# My wee babies



## Miceandmore64 (Jul 16, 2013)

These 8 babies are 2-3 days old (isnt it true the dirt day they are born doesn't count to there age?)
Anyway they are from a pied chocolate and a albino. Hoping for some interesting colour! Starting to dark up but hopefully I will see there true colours tomorow


----------



## GibblyGiblets (Oct 2, 2011)

Congrats on your new babbels, with a PEW parent, you could get almost anything, in my experience, most of the PEW I've ever had have been either genetically black selfs or agouti, so you might get either of those colors, if any babies have pink eyes, then they'll probably be PEW.


----------



## Miceandmore64 (Jul 16, 2013)

Thanks for that! I believe I have aroung 1/2 black eyes. They are now 4 days old and for have much colour. Oh well some sort of have a light brown but I really don't know. I will take a picture in a second but man have they got wriglly


----------



## Miceandmore64 (Jul 16, 2013)

Any ideas what colours.


----------



## PPVallhunds (Jul 26, 2010)

no one can guess, they have no pigment yet and as a parent is an pew no one will know what it is under the white. Will have to waite for the fur to come in im afraid


----------



## Miceandmore64 (Jul 16, 2013)

▶ _Information supplied_
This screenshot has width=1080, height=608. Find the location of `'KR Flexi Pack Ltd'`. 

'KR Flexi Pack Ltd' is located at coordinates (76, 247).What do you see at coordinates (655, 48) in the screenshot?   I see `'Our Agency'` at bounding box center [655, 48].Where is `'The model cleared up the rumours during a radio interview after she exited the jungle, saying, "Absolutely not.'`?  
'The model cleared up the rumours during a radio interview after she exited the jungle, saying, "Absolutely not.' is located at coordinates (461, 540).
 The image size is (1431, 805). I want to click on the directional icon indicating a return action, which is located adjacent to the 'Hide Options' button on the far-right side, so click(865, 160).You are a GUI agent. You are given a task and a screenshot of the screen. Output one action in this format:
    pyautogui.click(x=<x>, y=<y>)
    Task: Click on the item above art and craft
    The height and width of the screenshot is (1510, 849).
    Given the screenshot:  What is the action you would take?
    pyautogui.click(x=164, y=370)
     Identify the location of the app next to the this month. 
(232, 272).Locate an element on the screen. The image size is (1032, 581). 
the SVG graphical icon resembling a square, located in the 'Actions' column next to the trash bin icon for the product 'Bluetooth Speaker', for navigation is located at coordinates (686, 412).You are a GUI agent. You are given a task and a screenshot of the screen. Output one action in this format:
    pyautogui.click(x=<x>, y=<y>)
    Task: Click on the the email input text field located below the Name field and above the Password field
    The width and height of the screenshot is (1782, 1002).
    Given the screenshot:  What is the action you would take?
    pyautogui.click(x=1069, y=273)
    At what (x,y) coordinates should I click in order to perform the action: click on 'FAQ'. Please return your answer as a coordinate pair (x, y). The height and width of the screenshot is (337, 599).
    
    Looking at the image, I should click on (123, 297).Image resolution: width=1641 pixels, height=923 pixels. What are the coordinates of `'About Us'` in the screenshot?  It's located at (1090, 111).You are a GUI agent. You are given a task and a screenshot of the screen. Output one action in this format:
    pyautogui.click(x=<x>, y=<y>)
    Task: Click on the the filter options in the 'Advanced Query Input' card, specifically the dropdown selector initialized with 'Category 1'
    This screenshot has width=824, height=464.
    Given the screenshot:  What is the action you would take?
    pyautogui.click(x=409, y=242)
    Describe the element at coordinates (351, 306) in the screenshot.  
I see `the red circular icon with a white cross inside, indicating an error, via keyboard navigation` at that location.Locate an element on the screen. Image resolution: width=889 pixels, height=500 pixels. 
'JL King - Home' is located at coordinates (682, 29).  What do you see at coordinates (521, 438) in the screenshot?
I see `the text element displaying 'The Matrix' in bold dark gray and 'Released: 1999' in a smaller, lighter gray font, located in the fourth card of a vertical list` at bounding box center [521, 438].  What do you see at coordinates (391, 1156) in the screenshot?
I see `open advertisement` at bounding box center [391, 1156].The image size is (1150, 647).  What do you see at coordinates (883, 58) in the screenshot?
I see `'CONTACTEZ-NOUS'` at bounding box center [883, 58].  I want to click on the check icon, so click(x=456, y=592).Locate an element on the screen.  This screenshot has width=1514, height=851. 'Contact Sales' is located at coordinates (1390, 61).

▶ _Task set_
1. Write out the baby mice thread between "These 8 babies" and "(Oct 2, 2011)", inclusive.
2. Extend the baby mice thread, starting right after its last line.
The entries come from a different source than the baby mice thread.

▶ _Answers for this exercise_
1.
These 8 babies are 2-3 days old (isnt it true the dirt day they are born doesn't count to there age?)
Anyway they are from a pied chocolate and a albino. Hoping for some interesting colour! Starting to dark up but hopefully I will see there true colours tomorow


----------



## GibblyGiblets (Oct 2, 2011)

2.
5 albinos. 2 pied (with brown) and one almost fully brown/black except tummy and few patches


----------



## PiaLouise (Oct 28, 2013)

So cute!


----------



## Miceandmore64 (Jul 16, 2013)

Not albino any more they changed


----------



## PPVallhunds (Jul 26, 2010)

They could be champain pieds, which is pink eyed choc.


----------



## fancyteddy1 (Mar 14, 2013)

They are GORGEOUS!!


----------



## Miceandmore64 (Jul 16, 2013)

Yes I believe 3 are pied chocolate they have black eyes is that what chocolate have?


----------



## ilovemattuck (Nov 26, 2013)

Are these for sale? Where are you located? :3 they are too cute! Been searching for females for so long! Xx


----------



## Miceandmore64 (Jul 16, 2013)

They are all males.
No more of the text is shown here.